福島県立医科大学 研究成果情報

米国科学誌「Clinical Cancer Research」掲載(平成30年5月オンライン)(2018-06-26)

Glycosyltransferase gene expression identifies a poor prognostic colorectal cancer subtype associated with mismatch repair deficiency and incomplete glycan synthesis

糖鎖遺伝子発現プロファイルによる大腸がんサブタイプの発見

野田 勝(のだ・まさる)
医学部 乳腺外科学講座 助教
岡山 洋和(おかやま・ひろかず)
医学部 消化管外科学講座 助教
河野 浩二(こうの・こうじ)
医学部 消化管外科学講座 教授
        
研究グループ
Masaru Noda, Hirokazu Okayama, Kazunoshin Tachibana, Wataru Sakamoto, Katsuharu Saito, Aung Kyi Thar Min, Mai Ashizawa, Takahiro Nakajima, Keita Aoto, Tomoyuki Momma, Kyoko Katakura, Shinji Ohki, and Koji Kono

概要

論文掲載雑誌:「Clinical Cancer Research」(May 29, 2018)


(1)背景

 糖鎖とは、グルコースやガラクトース、フコースなどの糖が鎖状につながった生体分子で、核酸(DNA・RNA)、タンパク質に次ぐ「第三の生命鎖」とも呼ばれています。糖鎖はタンパク質や脂質に結合する形で細胞表面に無数のアンテナのように存在しており、細胞間の情報伝達などに極めて重要な役割を果たしています。核酸やタンパク質が直鎖状であるのに対し、糖鎖構造は複雑に連結・枝分かれし極めて多様性に富むためその解析は容易ではなく、核酸やタンパク質研究の進歩に比較すると、その機能や制御機構の理解は十分とは言えません。

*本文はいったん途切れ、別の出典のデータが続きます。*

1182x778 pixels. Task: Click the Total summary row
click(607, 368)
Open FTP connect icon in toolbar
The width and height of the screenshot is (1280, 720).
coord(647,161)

 がんの分野では古くから糖鎖の重要性が認識されていました。がん化に伴い、細胞表面の糖鎖発現が変化することで浸潤や転移が起こりやすくなる一方、がんに特徴的な糖鎖構造はがん細胞の目印ともなります。例えばCA19-9など、現在実用化されている腫瘍マーカーの多くは糖鎖構造の一部に由来するものです。

 

(2)研究内容

 当研究グループでは、本学消化管外科学講座独自のテーマとして、大腸がんにおける糖鎖に着目した個別化医療の実現を目指し研究に取り組んで来ました。本研究では、糖鎖構造そのものへのアプローチではなく、糖鎖の生合成に関与する多数の糖転移酵素遺伝子群の網羅的解析を出発点にしています。総計4600例を超える大腸がん、大腸腺腫、大腸粘膜サンプルの大規模なゲノム・メチル化・遺伝子発現データを解析し、さらに免疫染色を用いたタンパク質発現解析、培養細胞を用いた遺伝子機能解析、レクチンアレイ等に応用することで、世界で初めての糖鎖遺伝子に由来する大腸がん分子サブタイプを発見しました。

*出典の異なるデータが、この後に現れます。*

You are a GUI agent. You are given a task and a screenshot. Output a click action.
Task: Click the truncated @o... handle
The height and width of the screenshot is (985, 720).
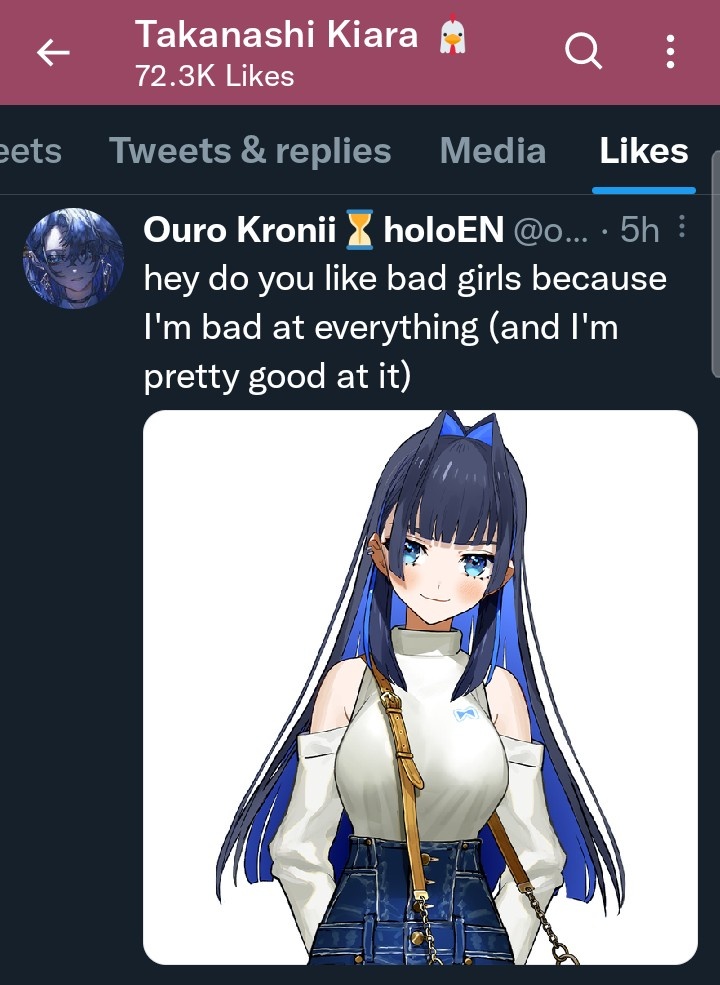[x=551, y=231]
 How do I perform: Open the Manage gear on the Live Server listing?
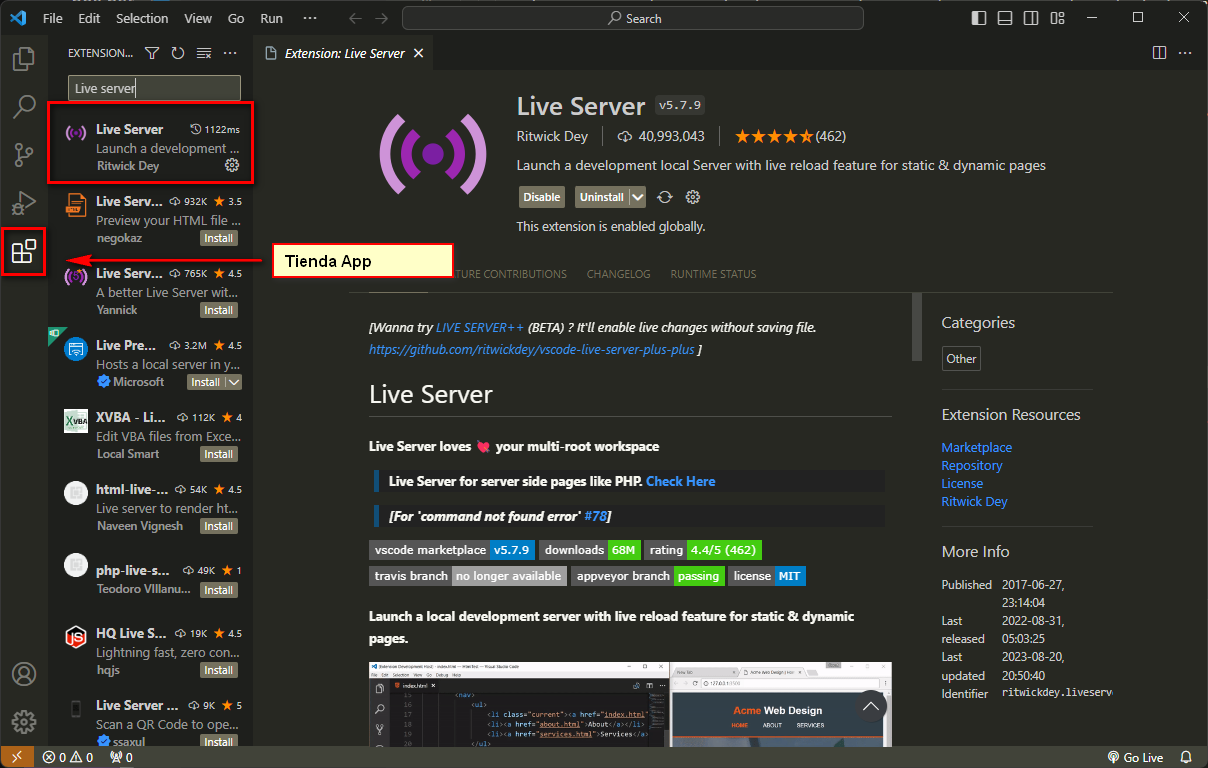pyautogui.click(x=232, y=165)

 本研究で発見したサブタイプは、高頻度にDNAミスマッチ修復機構の欠損を示すとともに、糖転移酵素GALNT6遺伝子発現低下およびGALNT6タンパク質発現消失が特徴的です。GALNT6タンパク質は、腺腫などの前がん病変や極めて早期の粘膜内がんではほぼ全例で高発現していますが、粘膜下層より深くに浸潤した大腸がんでは約15%の症例で発現が消失しています。DNAメチル化という遺伝子発現抑制機構がこれに関連しているようです。GALNT6が発現しない約15%の大腸がんは、死亡率が高く、抗がん剤が効きにくく再発率も高い傾向があり、特にステージIIIの大腸がんでその傾向が顕著です。大腸がん培養細胞でGALNT6を低下させると、がん細胞が浸潤しやすく、抗がん剤が効きにくくなるとともに、がん細胞表面においてがん関連Tn抗原と呼ばれる短縮型の糖鎖構造の発現が亢進します。

 この新規の大腸がんサブタイプは15種類の糖転移酵素遺伝子発現プロファイルから同定されましたが、免疫染色という手法によりGALNT6発現を調べることで比較的容易に検出することができます。既存の臨床情報にGALNT6染色によるサブタイプを組み合わせることで、より適切な診療方針の選択に役立つ可能性があります。将来的には、特にステージIIIに分類される大腸がん患者さんに対して、個々のがんの特徴に応じて診療を個別化するためのバイオマーカーとしての臨床応用が期待されます。